Hospital in North Carolina, United States

UNC Health is a not-for-profit medical system owned by the State of North Carolina and based in Chapel Hill, North Carolina at the University of North Carolina at Chapel Hill. It provides services throughout the Research Triangle and North Carolina. UNC Health was created in 1998, when the North Carolina General Assembly passed legislation that established the UNC Health Care System, bringing under one entity UNC Hospitals and the clinical programs of the UNC School of Medicine. In 2024, the system reported over 87,000 discharges and over 250,000 emergency department visits.

==History==
The first hospital in what would later become UNC Hospitals opened on September 2, 1952. Named N.C. Memorial Hospital, it was established to honor North Carolinians who died while serving in World War II. The hospital was built as part of the Good Health Plan, an initiative launched by the state in the late 1940s to improve the health of North Carolinians.

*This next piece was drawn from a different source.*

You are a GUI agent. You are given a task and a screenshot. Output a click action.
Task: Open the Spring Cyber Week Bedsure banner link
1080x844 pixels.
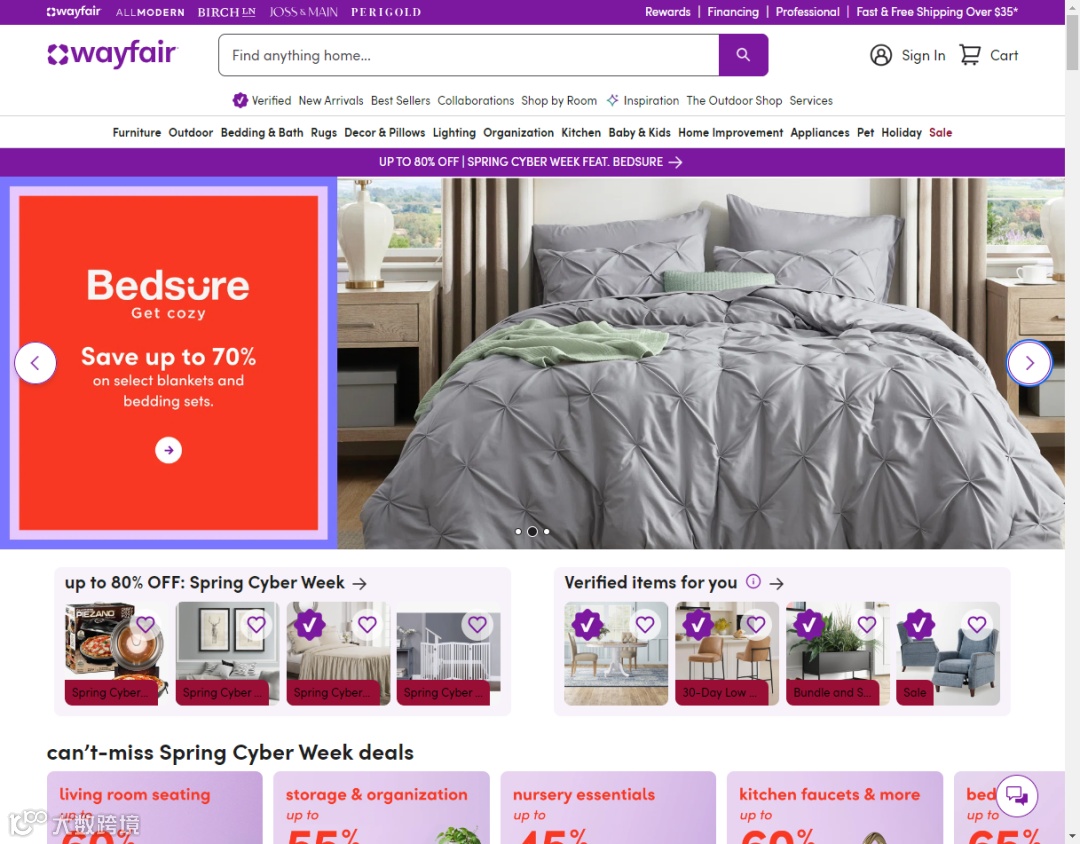530,162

Today, UNC Health consists of UNC Hospitals (Chapel Hill, NC), UNC Health Rex (Raleigh, NC), Chatham Hospital (Siler City, NC), Caldwell Memorial Hospital (Lenoir, NC), Johnston Health (Smithfield, NC), Pardee Hospital (Hendersonville, NC), Nash Health Care (Rocky Mount, NC), Wayne Memorial Hospital (Goldsboro, NC), UNC Lenoir Health Care (Kinston, NC), and UNC Health Rockingham (Eden, NC). In addition, UNC Health Care includes UNC Faculty Physicians (the practice group serving UNC Hospitals) and the UNC Physicians Network (a wholly owned subsidiary of UNC Health that owns and operates community-based practices that provide primary and specialty care throughout the North Carolina Triangle area.). UNC Hospitals include the NC Memorial Hospital, NC Children's Hospital, NC Women's Hospital, NC Cancer Hospital (clinical home of the UNC Lineberger Comprehensive Cancer Center), and the NC Neurosciences Hospital. Construction of a new $20 million office/hospital complex in Hillsborough, NC began in April 2011. As of July 2015, many services are now offered at the Hillsborough campus, including an emergency department and general surgery.

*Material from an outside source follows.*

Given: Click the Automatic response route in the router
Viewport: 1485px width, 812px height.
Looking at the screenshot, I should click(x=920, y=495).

UNC Health and Charlotte-based Atrium Health announced August 31, 2017 that the systems had signed a letter of intent (LOI) to join their clinical enterprises and collaborate to enhance medical education and research. Under the LOI, the two organizations agreed to start a period of exclusive negotiations, with the goal of entering into final agreements by the end of the year. Their goal is to form a new organization through a joint operating company structure. Executives of both systems said a larger network would improve the ability to negotiate with insurance companies and provide other cost reductions. The letter of intent signed August 30, 2017 said that if the proposed partnership was approved, UNC Health Care CEO Bill Roper would become executive chairman and Carolinas Healthcare CEO Gene Woods would be CEO of the new organization. However, questions about who would control the combined system led Atrium to back out of talks in March 2018.

On October 25, 2017, Wake Forest Baptist Medical Center and High Point Regional Health System announced that Wake Forest Baptist would take over High Point Regional, a part of UNC Health since 2013, by Summer 2018. In November 2017, UNC Health purchased Morehead Memorial Hospital of Eden, North Carolina and rebranded it as UNC Health Rockingham in 2018.

==Hospitals==

Notable UNC hospitals include:
===UNC Health Rockingham===
UNC Health Rockingham is a not-for-profit hospital located in Eden, North Carolina, United States. Founded in 1960, the hospital has 108 beds and serves residents in Rockingham County, Piedmont Triad, as well as in the Southern Virginia area. The hospital staffs over 117 physicians and offers inpatient, outpatient and preventive healthcare services. Formally known as Morehead Memorial Hospital, the hospital was acquired and purchased by UNC Health in 2017 and was soon rebranded as UNC Health Rockingham in 2018. Tabitha Brown (1979), actress and social media personality, was a notable birth.